— WORK REQUEST —
Carry on the article on government leaks and prosecutions from the point where it stops.

— PROVIDED PASSAGE —
::::
Isikoff asked, quite logically, how the Obama administration could pursue a double standard in which it prosecuted mid-level bureaucrats and military officers for their leaks to the press but allowed administration officials to dispense bigger secrets to Woodward. The best answer Isikoff could find came from John Rizzo, a former CIA general counsel, who surmised that prosecutor leaks to Woodward would be damn-near impossible to prosecute if the president or the CIA director authorized them.
That 2010 leak was not the only time that leaks came from inside the Obama Administration. As Shafer notes, there were several times during the run-up to the 2012 Presidential election when stories seemingly based on classified information that only people inside the White House or the intelligence community would have access. From these leaks, for example, we learned about the involvement of the United States government in the creation of the STUXNET virus that caused serious damage to Iran’s primary research reactor. We also learned specific details about the raid that killed Osama bin Laden, and the existence of a Presidential “kill list” related to the drone program. To date, there’s been no word that any of the individuals involved in leaking this information to the press have even been investigated.
Logically, of course, one can assume that this information came from inside the Obama White House, and indeed that the leaks may have been authorized by the President himself. If that later part is true, then its unclear that that any criminal prosecution is possible since the people in question were arguably authorized to leak to the press. Whether that’s the case or not, though, it still points out the hypocrisy that exists in Washington when it comes to leaks. Politicians routinely leak things that are politically advantageous to them, but then turnaround and call for prosecutions when leaks come from elsewhere in the government that prove to be embarrassing to the government or people in positions in power, such as the NSA leaks that we’ve been dealing with for the past week. In those situations, there are immediate demands to track down and prosecute the leaker, who is often referred to as “treasonous,” and in some cases even the journalist who published a story based on the leaked material. As we’ve seen, the Obama Administration has been far more aggressive than its predecessors in investigating these types of leaks.
::::
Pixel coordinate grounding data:
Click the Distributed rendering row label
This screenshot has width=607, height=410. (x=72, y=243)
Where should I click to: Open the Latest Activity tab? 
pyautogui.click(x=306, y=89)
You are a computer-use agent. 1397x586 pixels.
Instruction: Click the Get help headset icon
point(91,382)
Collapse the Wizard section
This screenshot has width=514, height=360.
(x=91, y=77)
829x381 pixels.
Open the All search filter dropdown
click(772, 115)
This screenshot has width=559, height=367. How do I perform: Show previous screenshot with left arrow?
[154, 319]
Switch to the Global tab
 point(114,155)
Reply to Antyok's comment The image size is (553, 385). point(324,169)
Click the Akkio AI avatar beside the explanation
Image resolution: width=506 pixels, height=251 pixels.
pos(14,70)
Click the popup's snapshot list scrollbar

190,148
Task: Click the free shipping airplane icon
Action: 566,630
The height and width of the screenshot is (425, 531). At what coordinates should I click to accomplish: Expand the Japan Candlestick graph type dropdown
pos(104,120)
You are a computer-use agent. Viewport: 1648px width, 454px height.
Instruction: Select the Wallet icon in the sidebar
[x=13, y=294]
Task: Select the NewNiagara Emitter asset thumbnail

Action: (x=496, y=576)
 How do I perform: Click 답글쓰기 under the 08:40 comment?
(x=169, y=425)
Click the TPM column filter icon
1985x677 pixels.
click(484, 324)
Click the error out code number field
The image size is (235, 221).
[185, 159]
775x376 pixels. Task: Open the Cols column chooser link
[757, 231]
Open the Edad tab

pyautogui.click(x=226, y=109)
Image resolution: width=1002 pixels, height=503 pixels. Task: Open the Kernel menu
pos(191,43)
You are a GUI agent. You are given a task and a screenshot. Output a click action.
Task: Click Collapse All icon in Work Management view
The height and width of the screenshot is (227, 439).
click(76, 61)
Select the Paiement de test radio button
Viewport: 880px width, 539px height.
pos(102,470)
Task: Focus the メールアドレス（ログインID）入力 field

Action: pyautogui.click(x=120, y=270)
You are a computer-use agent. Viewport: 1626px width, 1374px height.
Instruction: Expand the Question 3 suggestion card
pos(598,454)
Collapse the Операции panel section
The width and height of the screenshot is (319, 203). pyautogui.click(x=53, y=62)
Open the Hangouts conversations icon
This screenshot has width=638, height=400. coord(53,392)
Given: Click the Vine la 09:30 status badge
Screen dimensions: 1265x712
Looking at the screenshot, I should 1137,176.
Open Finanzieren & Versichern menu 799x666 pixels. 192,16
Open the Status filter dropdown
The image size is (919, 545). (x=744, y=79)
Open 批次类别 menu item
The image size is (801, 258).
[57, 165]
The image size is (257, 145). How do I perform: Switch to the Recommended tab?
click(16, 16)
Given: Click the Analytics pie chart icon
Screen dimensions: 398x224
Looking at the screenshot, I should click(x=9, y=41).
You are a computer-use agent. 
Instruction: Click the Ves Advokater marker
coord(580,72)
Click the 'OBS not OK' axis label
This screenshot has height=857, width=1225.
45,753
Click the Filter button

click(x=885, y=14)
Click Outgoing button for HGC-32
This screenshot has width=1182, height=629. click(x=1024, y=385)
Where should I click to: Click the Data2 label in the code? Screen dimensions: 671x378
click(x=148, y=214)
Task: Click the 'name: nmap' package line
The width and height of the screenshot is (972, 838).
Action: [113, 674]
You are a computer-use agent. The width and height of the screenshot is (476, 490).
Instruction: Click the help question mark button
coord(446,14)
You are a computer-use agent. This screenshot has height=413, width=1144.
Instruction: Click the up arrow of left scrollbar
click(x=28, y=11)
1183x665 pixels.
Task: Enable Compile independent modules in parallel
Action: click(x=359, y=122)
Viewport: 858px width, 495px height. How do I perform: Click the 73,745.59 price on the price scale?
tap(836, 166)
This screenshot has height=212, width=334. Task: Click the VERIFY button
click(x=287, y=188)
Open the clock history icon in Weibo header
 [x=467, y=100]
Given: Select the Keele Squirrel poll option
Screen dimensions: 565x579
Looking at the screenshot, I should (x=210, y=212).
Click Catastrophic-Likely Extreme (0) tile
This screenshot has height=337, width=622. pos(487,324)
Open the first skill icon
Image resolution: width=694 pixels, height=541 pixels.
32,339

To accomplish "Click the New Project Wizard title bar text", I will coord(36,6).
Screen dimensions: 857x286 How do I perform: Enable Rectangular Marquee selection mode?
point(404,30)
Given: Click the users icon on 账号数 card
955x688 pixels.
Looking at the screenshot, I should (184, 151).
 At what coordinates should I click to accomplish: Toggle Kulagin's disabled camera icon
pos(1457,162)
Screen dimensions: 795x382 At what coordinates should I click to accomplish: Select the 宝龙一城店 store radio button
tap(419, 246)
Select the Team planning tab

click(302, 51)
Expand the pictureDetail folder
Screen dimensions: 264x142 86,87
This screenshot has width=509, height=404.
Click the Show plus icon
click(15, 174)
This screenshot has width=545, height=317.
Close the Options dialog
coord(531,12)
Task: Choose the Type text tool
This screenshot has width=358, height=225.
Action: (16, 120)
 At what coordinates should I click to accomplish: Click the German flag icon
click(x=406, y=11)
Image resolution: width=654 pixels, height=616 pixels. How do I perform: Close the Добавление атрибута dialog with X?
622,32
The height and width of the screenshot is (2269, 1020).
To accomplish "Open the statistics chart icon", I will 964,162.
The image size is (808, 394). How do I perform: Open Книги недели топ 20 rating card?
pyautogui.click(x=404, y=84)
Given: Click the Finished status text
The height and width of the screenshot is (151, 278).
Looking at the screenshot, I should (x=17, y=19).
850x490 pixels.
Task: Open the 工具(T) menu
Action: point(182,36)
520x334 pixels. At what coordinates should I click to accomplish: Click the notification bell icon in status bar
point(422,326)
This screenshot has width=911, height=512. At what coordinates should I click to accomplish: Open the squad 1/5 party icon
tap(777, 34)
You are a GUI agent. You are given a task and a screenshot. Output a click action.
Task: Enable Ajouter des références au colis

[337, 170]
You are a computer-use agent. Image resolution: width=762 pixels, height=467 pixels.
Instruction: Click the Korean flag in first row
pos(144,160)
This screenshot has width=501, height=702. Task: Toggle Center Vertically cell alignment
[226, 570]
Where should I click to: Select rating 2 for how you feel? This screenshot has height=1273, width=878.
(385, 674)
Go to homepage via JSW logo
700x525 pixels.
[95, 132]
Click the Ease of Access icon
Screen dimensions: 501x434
::::
— EXPECTED ANSWER —
Conor Friedersdorf correctly blames this rather obvious hypocrisy on both politicians and the press:
Too often, our system of classification is used to enhance the power of the people in government, not to protect the vital secrets of the nation. The problem is exacerbated by a press core that too often vilifies figures like Snowden with logic they never apply to powerful figures. The actions of those in the Washington, D.C. establishment are afforded the benefit of every doubt, while the actions of its critics are constantly maligned and assumed to spring from discreditable motives. Everyone with access to classified information swore to follow the law and keep it secret. Why are only people without power and connections criticized for violating their oath? Why are national security officials — whether they torture, wiretap without a warrant, lie to Congress, or leak classified information — treated as if they and only they are above the law?
That’s exactly the problem. If Edward Snowden is being condemned for leaking details about the NSA’s surveillance programs, then why aren’t the people who have leaked things that are positive for the Administration? Is all leaking wrong, or is only leaking that proves embarrassment to the powers that be wrong? Based on the way Washington acts, and the fact of which leaks actually get investigated, it’s pretty clear what the answer is.